How am I supposed to create anything constructive from that vantage point? In the circumstances I find myself in, how do I find the degree of thoughtful, positive energy I always tried to share with others? How do I write something useful to anyone but myself?

A writer can write about anything for as long as his writing remains at least slightly rooted in his lived experience. But my thoughtful, positive, and generally upbeat reality has ceased to exist. What remains right now is the madness of a creative mind, beating against the walls of the cage it found itself in, grasping through the bars for something better, for what used to be the norm, but now remains out of reach.

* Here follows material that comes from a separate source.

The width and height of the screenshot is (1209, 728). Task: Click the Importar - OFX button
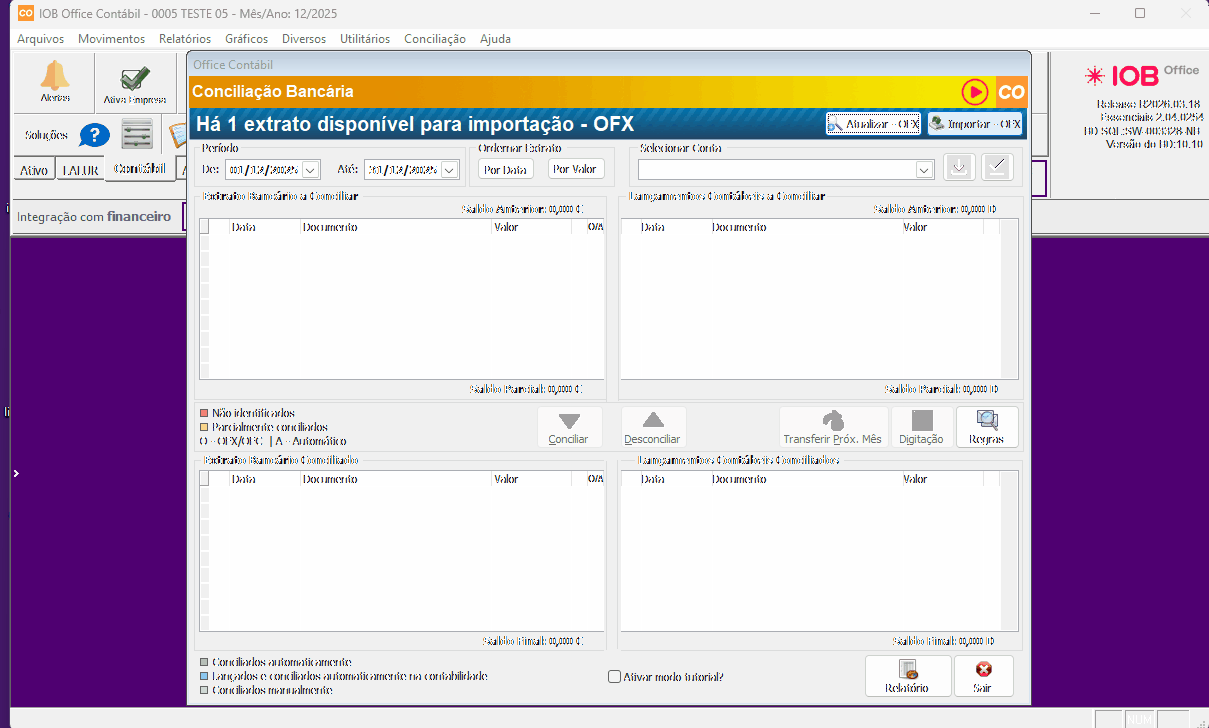[x=974, y=124]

The reality of my life is such that I don’t want to share it with anyone but those closest to me, and even then, only those who can bear it. This time, this place, this period of my life… Is there anything about this that’s useful to other people?

Every article I draft, and I’ve drafted dozens, trails off, thoughts unfinished, proof of my dwindling concentration. And yet I am drawn to the keyboard, to my pen and a blank paper pad, even if nothing useful comes out of it.

A writer wiser and more experienced than me told me to capture even the worst experiences because their value reveals itself over time. So that’s what I did.

I also want to tell you I am still here. Please know I haven’t forgotten and that the silence on my part was not negligence or laziness, but a struggle to create something, anything that could make your life a little better.